Язык живописи, язык музыки беспрерывно эволюционировали, всегда вписываясь в культурный стиль каждой эпохи, но никогда не утрачивая своей живописной и музыкальной сущности. Эволюция живописи, к примеру, неизменно состояла в последовательном проникновении в глубины мастерства, его языка, его сути. Об этом убедительно свидетельствует судьба современной живописи. После Клее[25], Кандинского, Мондриана, Брака, Пикассо живопись упорно стремится освободиться от всего того, что не имеет к ней отношения: литературы, анекдота, истории, фотографии; художники мечтают возвратиться к фундаментальным основам искусства, его чистым формам, естественным краскам. Это никак не перекликается ни с эстетством, ни с тем, что сейчас принято, несколько неточно, называть «формализмом»; нет, цель — обретение реальности, воспроизводимой средствами живописи,
Театр может быть только театром, хотя некоторым теперешним докторам «театрологии» и это утверждение кажется отжившим, что я воспринимаю как самый невероятный, самый ошеломляющий парадокс.
Для этих «докторов» театр — это не театр, а идеология, аллегория, политика, заседания, эссеистика, литература. Это столь же нелепо, как, скажем, утверждать, что музыка должна стать археологией, живопись- физикой или математикой, а игра в теннис—чем угодно, только не теннисом.
Даже согласившись со всем, о чем я тут рассуждаю, вы можете сказать, что в этом нет ничего нового. Если вы продолжите мысль и скажете, что я привожу прописные истины, то я буду просто счастлив, ибо нет ничего более сложного, чем вычленение прописных истин, краеугольных камней, достоверных фактов. Даже философы не помышляют ни о чем большем, чем открытие неоспоримых истин. Именно прописные истины обычно упускаются из виду и вообще забываются. Как раз поэтому воцаряется неразбериха и утрачивается взаимопонимание.
Да и на четкую теорию драматургического искусства все сказанное мною никак не претендует. Эти мысли не предшествовали моему личному опыту в драматургии, а следовали за ним как рассуждения о моих собственных произведениях, будь они хороши или плохи. До того как я напишу пьесу, у меня обычно не бывает таких идей. Они возникают либо в процессе писания, либо вместо него. Мне кажется, что художественное творчество спонтанно. Во всяком случае, так обстоит дело со мной. Повторяю, все это имеет отношение главным образом ко мне; но, если бы у меня были основания полагать, что мне удалось обнаружить в себе подсознательно выстроенные схемы, имеющие отношение к объективной и неизменной природе театра и как можно меньше удаленные от его сути, я был бы только горд этим. Всякая идеология сопряжена с косвенным, вторичным, искаженным, ложным знанием; для художника подлинно лишь то, что не заимствуется у других.
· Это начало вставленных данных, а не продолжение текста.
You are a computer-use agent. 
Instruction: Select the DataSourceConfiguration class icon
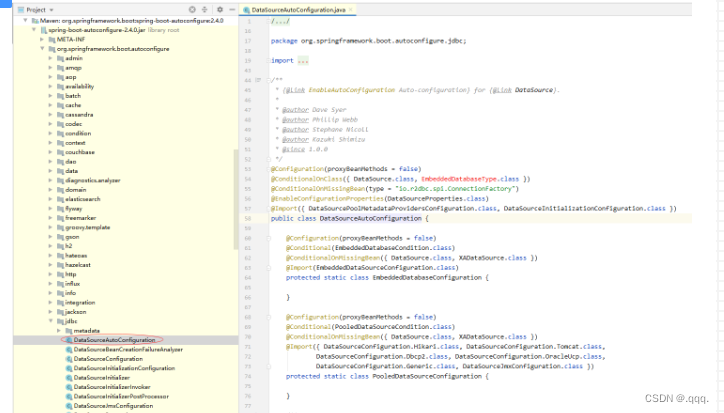(69, 359)
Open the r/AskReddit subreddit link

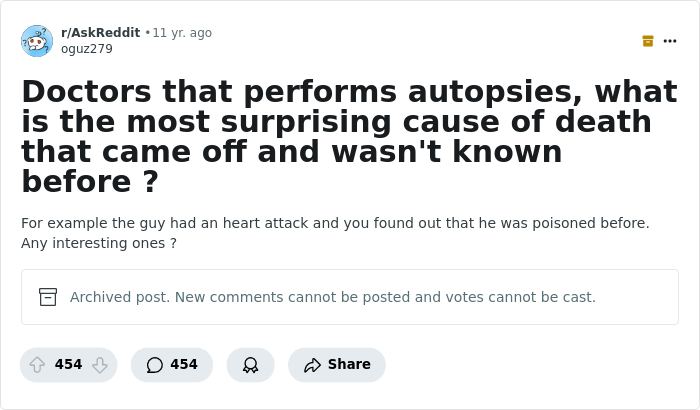[x=100, y=33]
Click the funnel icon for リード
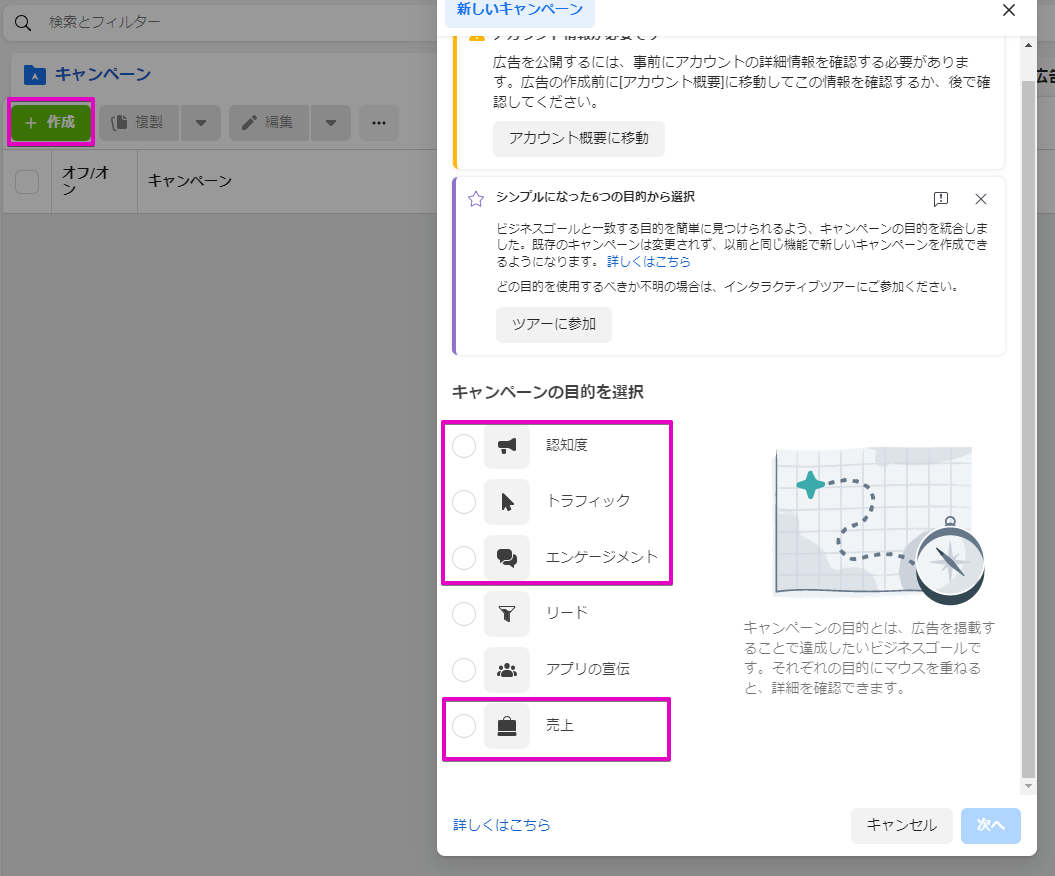Image resolution: width=1055 pixels, height=876 pixels. 507,614
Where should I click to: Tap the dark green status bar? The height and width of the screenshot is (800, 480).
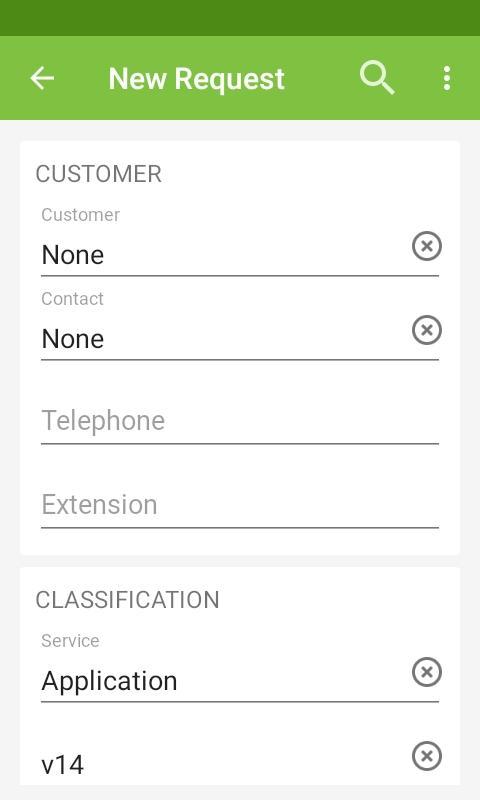(240, 18)
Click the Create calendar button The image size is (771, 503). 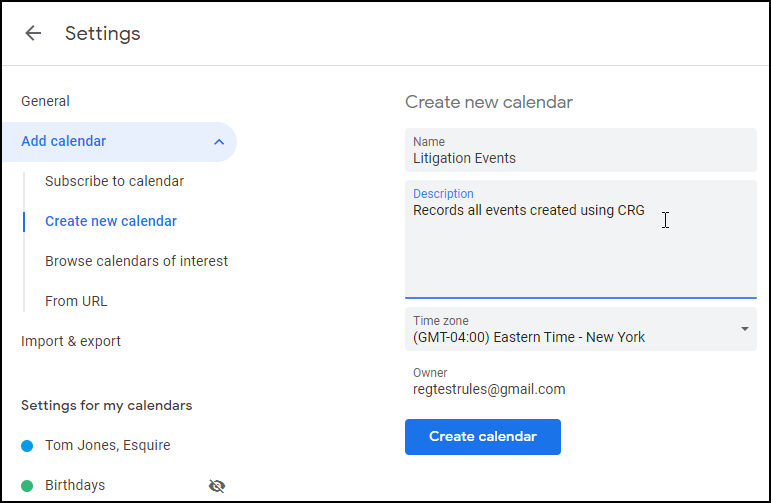pos(482,437)
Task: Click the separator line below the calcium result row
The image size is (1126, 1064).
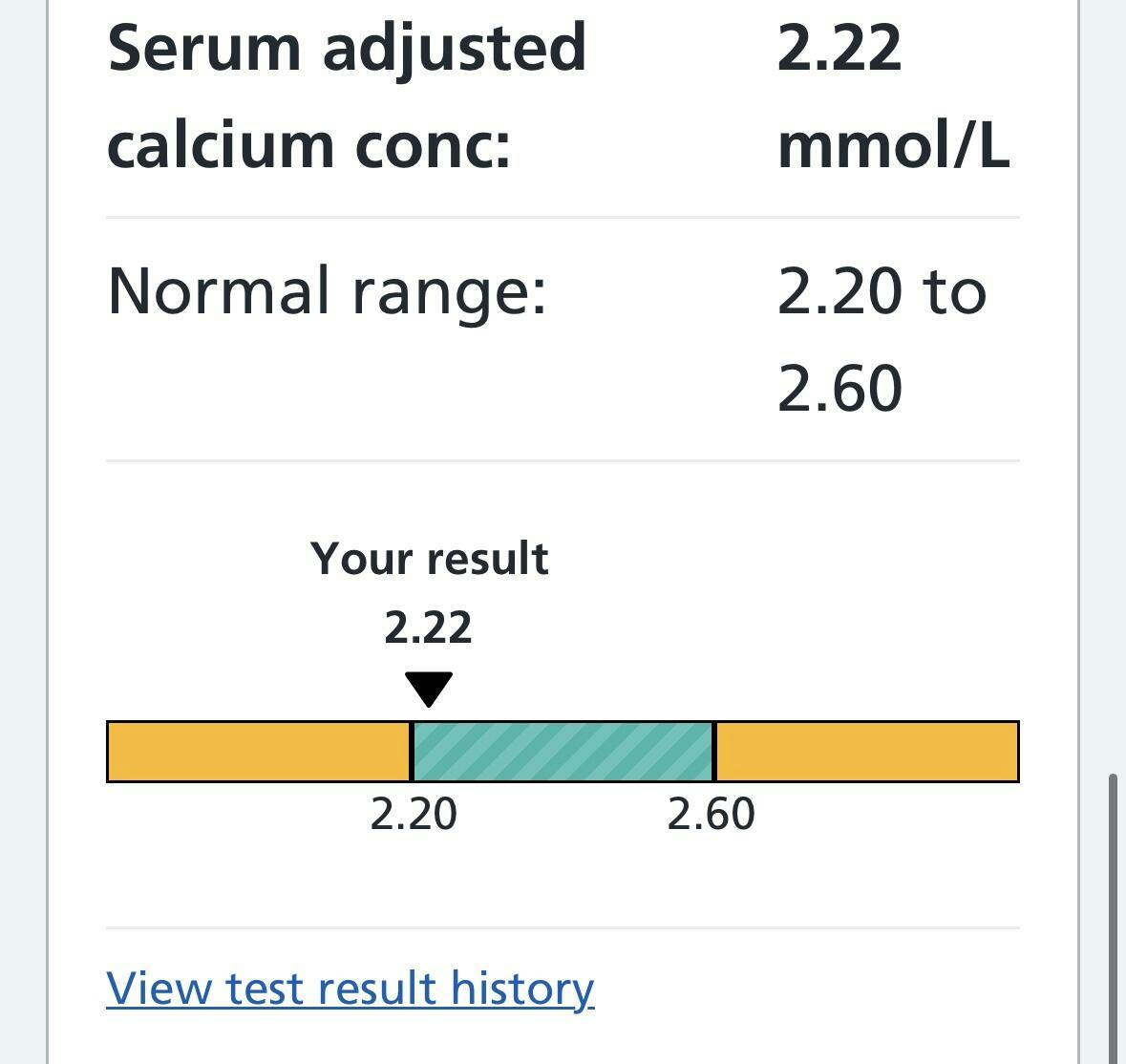Action: pos(563,218)
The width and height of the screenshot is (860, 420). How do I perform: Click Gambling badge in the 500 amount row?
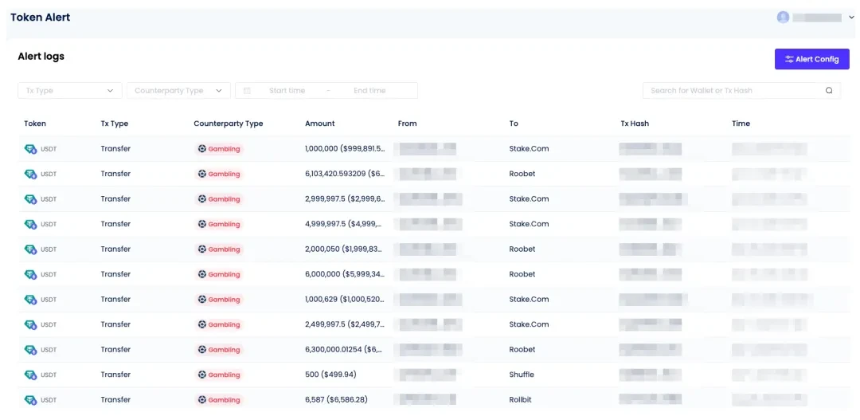coord(219,375)
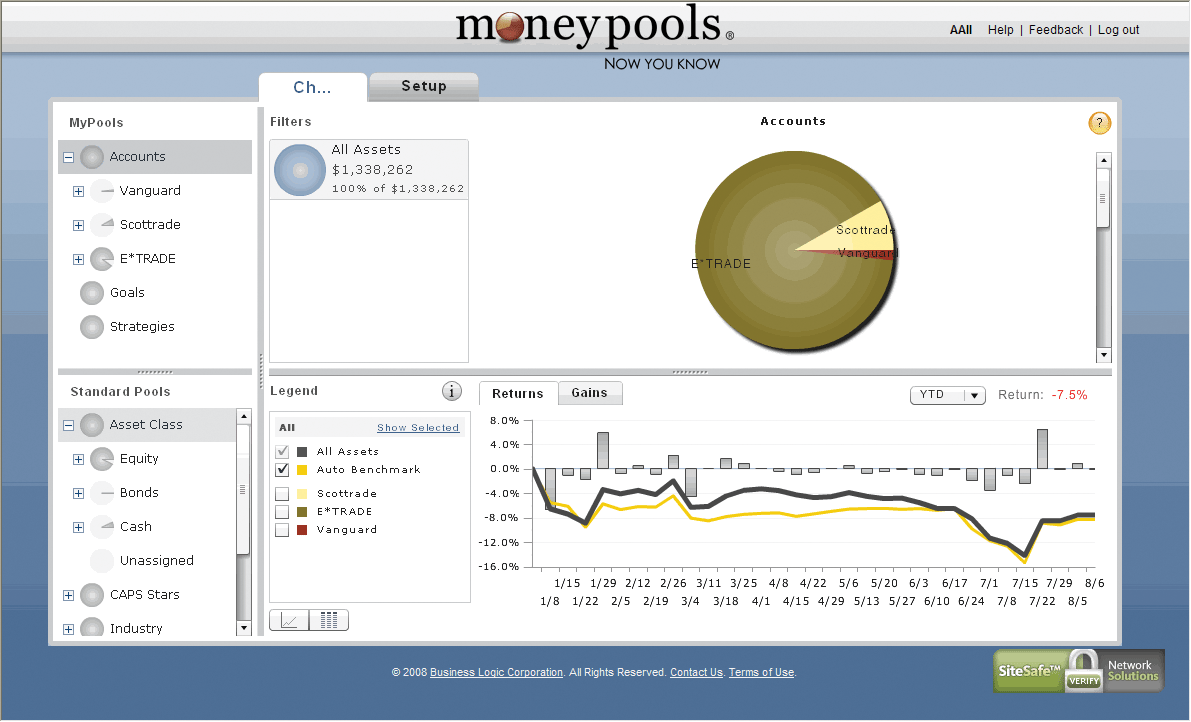Select the Strategies pool icon

pyautogui.click(x=92, y=327)
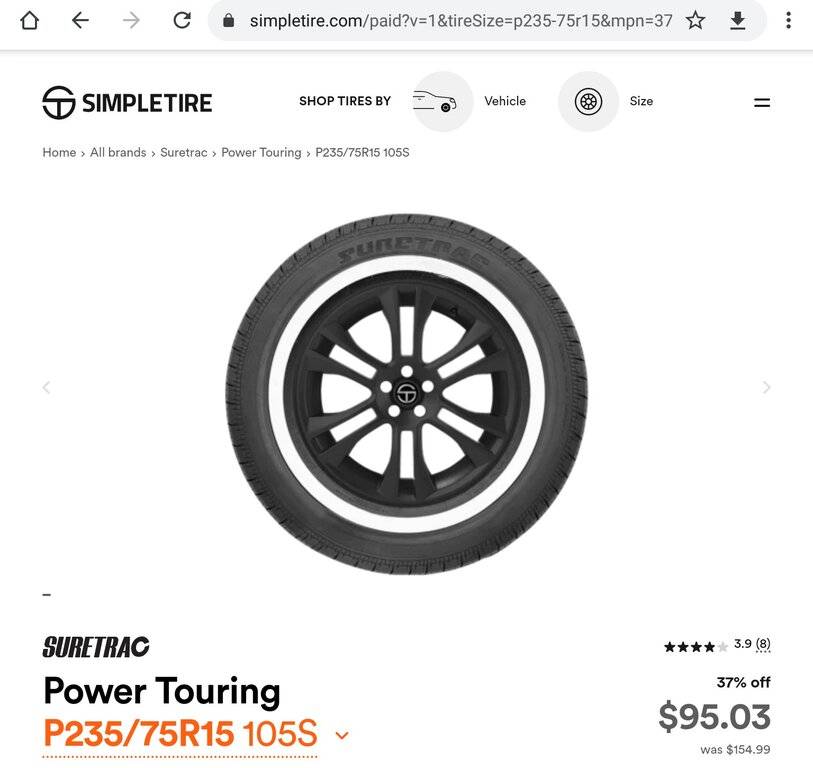The width and height of the screenshot is (813, 768).
Task: Open the Home breadcrumb link
Action: click(59, 152)
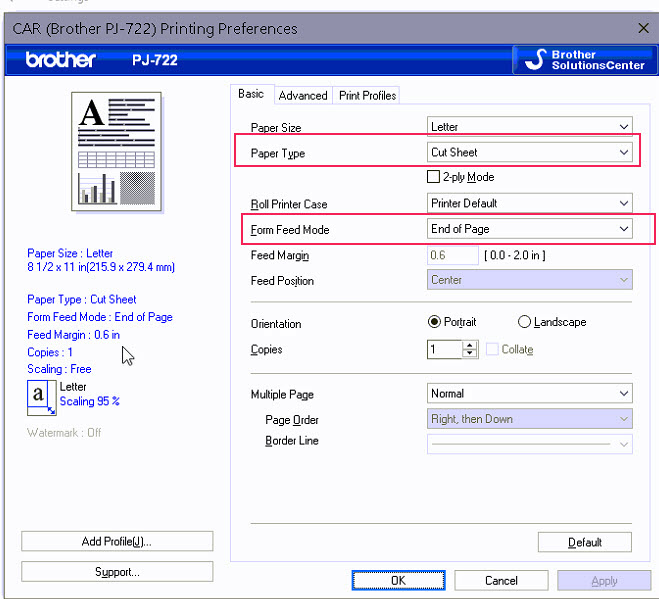Click the Cancel button
The width and height of the screenshot is (659, 599).
501,580
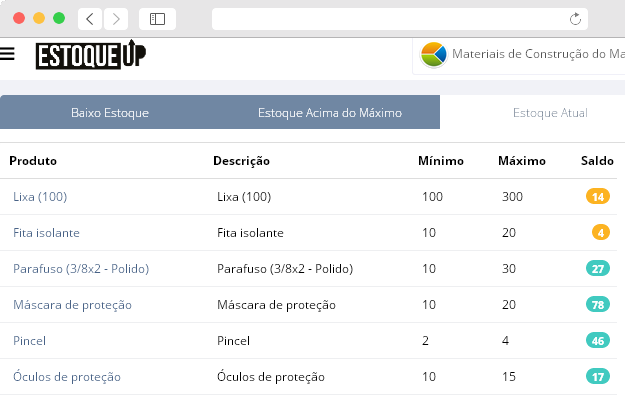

Будучи причисленным к отряду «авангардистов», я уже слышу упреки в том, что не изобрел ничего нового. Но я думаю, что открытие идет рука об руку с изобретением и что изобретение и есть открытие или хотя бы вторичное открытие; если меня считают авангардистским автором, в этом нет моей вины. Так меня оценивают критики. Это неважно. Определения не играют роли, ибо в них мало смысла: они всего лишь этикетки.
Не нов и сюрреализм. Он всего лишь заново открыл, то есть изобрел вновь, обновил определенную сферу знания или некие присущие человеческой натуре тенденции, над которыми глумились на протяжении долгих рационалистических веков. Что, в сущности, хотел бы высвободить сюрреализм? Любовь и мечту. Как можно было забыть, что человек одухотворен любовью? Сюрреалистическая революция, как и всякая революция, была возвращением, восстановлением, выражением насущных потребностей жизни и духа. Если он в итоге окостенел, если можно говорить о сюрреалистическом академизме, то ведь и всякий язык в конце концов изнашивается и, побыв традиционным, но живым, превращается в склеротический, имитационный, так что его приходится открывать вновь; кстати, хорошо известно, что сам сюрреализм является просто омоложенным романтизмом: среди его источников — мощные ключи мечтательности немецких романтиков. Лишь вооружившись обновленным методом и омоложенным языком, можно раздвигать границы познаваемой реальности. Если авангард и существует, то он может сохранять жизненность лишь до тех пор, пока не превратится в моду. Ему суждено все время быть инстинктивным откровением, чтобы потом переродиться в забытые модели, которые надо будет всякий раз открывать и омолаживать заново.